[Opening Data to examine section]

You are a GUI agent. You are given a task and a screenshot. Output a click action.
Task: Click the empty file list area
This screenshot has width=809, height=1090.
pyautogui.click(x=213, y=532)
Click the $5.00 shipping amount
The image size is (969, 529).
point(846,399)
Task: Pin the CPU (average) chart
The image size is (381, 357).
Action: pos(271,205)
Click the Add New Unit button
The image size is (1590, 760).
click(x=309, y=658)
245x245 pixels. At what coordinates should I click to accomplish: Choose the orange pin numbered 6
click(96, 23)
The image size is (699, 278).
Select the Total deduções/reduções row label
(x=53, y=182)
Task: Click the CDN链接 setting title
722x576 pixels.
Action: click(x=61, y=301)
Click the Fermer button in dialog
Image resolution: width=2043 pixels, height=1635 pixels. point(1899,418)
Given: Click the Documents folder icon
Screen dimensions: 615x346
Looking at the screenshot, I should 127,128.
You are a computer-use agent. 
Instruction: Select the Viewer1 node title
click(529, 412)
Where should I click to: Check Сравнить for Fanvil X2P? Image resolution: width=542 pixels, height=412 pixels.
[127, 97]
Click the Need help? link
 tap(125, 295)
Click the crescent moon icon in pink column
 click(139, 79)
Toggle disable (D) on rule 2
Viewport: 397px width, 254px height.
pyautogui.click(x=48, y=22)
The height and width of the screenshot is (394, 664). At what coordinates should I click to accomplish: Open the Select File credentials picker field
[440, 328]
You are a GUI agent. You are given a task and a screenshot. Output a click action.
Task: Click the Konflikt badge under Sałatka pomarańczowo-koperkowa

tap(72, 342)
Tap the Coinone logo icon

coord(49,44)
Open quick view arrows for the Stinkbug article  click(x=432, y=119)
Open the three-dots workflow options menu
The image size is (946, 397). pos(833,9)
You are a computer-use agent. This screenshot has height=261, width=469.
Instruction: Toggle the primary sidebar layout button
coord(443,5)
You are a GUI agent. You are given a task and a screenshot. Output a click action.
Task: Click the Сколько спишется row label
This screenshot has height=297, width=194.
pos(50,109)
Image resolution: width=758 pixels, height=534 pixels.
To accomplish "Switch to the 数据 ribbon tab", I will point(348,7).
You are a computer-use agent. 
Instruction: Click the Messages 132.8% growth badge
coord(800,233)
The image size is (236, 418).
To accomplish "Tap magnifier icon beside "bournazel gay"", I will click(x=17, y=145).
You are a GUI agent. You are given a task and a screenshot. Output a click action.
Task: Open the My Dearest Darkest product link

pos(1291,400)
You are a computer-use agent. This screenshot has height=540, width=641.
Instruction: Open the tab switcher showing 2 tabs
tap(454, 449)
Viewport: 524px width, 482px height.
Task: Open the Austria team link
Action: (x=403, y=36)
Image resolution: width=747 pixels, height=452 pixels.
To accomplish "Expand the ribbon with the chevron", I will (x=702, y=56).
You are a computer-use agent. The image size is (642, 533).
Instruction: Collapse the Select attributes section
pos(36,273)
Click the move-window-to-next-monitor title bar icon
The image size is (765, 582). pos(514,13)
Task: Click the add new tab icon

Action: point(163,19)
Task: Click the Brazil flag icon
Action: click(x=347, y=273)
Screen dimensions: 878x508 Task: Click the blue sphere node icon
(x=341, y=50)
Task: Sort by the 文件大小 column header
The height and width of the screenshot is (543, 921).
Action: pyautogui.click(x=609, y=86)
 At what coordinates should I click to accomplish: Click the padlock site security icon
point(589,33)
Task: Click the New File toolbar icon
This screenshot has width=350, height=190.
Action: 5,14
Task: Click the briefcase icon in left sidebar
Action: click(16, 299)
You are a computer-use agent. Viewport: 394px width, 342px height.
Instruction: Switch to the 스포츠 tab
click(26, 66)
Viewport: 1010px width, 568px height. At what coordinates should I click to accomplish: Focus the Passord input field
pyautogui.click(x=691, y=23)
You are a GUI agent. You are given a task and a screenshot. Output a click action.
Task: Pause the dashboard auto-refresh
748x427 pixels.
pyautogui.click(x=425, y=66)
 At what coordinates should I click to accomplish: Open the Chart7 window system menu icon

[Closing Data to examine section]

> [Exercise aim]
Return the listing above in its exact form.

> [Written response]
You are a GUI agent. You are given a task and a screenshot. Output a click action.
Task: Click the empty file list area
This screenshot has width=809, height=1090.
pyautogui.click(x=213, y=532)
Click the $5.00 shipping amount
The image size is (969, 529).
point(846,399)
Task: Pin the CPU (average) chart
The image size is (381, 357).
Action: pos(271,205)
Click the Add New Unit button
The image size is (1590, 760).
click(x=309, y=658)
245x245 pixels. At what coordinates should I click to accomplish: Choose the orange pin numbered 6
click(96, 23)
The image size is (699, 278).
Select the Total deduções/reduções row label
(x=53, y=182)
Task: Click the CDN链接 setting title
722x576 pixels.
Action: click(x=61, y=301)
Click the Fermer button in dialog
Image resolution: width=2043 pixels, height=1635 pixels. point(1899,418)
Given: Click the Documents folder icon
Screen dimensions: 615x346
Looking at the screenshot, I should 127,128.
You are a computer-use agent. 
Instruction: Select the Viewer1 node title
click(529, 412)
Where should I click to: Check Сравнить for Fanvil X2P? Image resolution: width=542 pixels, height=412 pixels.
[127, 97]
Click the Need help? link
 tap(125, 295)
Click the crescent moon icon in pink column
 click(139, 79)
Toggle disable (D) on rule 2
Viewport: 397px width, 254px height.
pyautogui.click(x=48, y=22)
The height and width of the screenshot is (394, 664). At what coordinates should I click to accomplish: Open the Select File credentials picker field
[440, 328]
You are a GUI agent. You are given a task and a screenshot. Output a click action.
Task: Click the Konflikt badge under Sałatka pomarańczowo-koperkowa

tap(72, 342)
Tap the Coinone logo icon

coord(49,44)
Open quick view arrows for the Stinkbug article  click(x=432, y=119)
Open the three-dots workflow options menu
The image size is (946, 397). pos(833,9)
You are a computer-use agent. This screenshot has height=261, width=469.
Instruction: Toggle the primary sidebar layout button
coord(443,5)
You are a GUI agent. You are given a task and a screenshot. Output a click action.
Task: Click the Сколько спишется row label
This screenshot has height=297, width=194.
pos(50,109)
Image resolution: width=758 pixels, height=534 pixels.
To accomplish "Switch to the 数据 ribbon tab", I will point(348,7).
You are a computer-use agent. 
Instruction: Click the Messages 132.8% growth badge
coord(800,233)
The image size is (236, 418).
To accomplish "Tap magnifier icon beside "bournazel gay"", I will click(x=17, y=145).
You are a GUI agent. You are given a task and a screenshot. Output a click action.
Task: Open the My Dearest Darkest product link

pos(1291,400)
You are a computer-use agent. This screenshot has height=540, width=641.
Instruction: Open the tab switcher showing 2 tabs
tap(454, 449)
Viewport: 524px width, 482px height.
Task: Open the Austria team link
Action: (x=403, y=36)
Image resolution: width=747 pixels, height=452 pixels.
To accomplish "Expand the ribbon with the chevron", I will (x=702, y=56).
You are a computer-use agent. The image size is (642, 533).
Instruction: Collapse the Select attributes section
pos(36,273)
Click the move-window-to-next-monitor title bar icon
The image size is (765, 582). pos(514,13)
Task: Click the add new tab icon

Action: point(163,19)
Task: Click the Brazil flag icon
Action: click(x=347, y=273)
Screen dimensions: 878x508 Task: Click the blue sphere node icon
(x=341, y=50)
Task: Sort by the 文件大小 column header
The height and width of the screenshot is (543, 921).
Action: pyautogui.click(x=609, y=86)
 At what coordinates should I click to accomplish: Click the padlock site security icon
point(589,33)
Task: Click the New File toolbar icon
This screenshot has width=350, height=190.
Action: 5,14
Task: Click the briefcase icon in left sidebar
Action: click(16, 299)
You are a computer-use agent. Viewport: 394px width, 342px height.
Instruction: Switch to the 스포츠 tab
click(26, 66)
Viewport: 1010px width, 568px height. At what coordinates should I click to accomplish: Focus the Passord input field
pyautogui.click(x=691, y=23)
You are a GUI agent. You are given a task and a screenshot. Output a click action.
Task: Pause the dashboard auto-refresh
748x427 pixels.
pyautogui.click(x=425, y=66)
 At what coordinates should I click to accomplish: Open the Chart7 window system menu icon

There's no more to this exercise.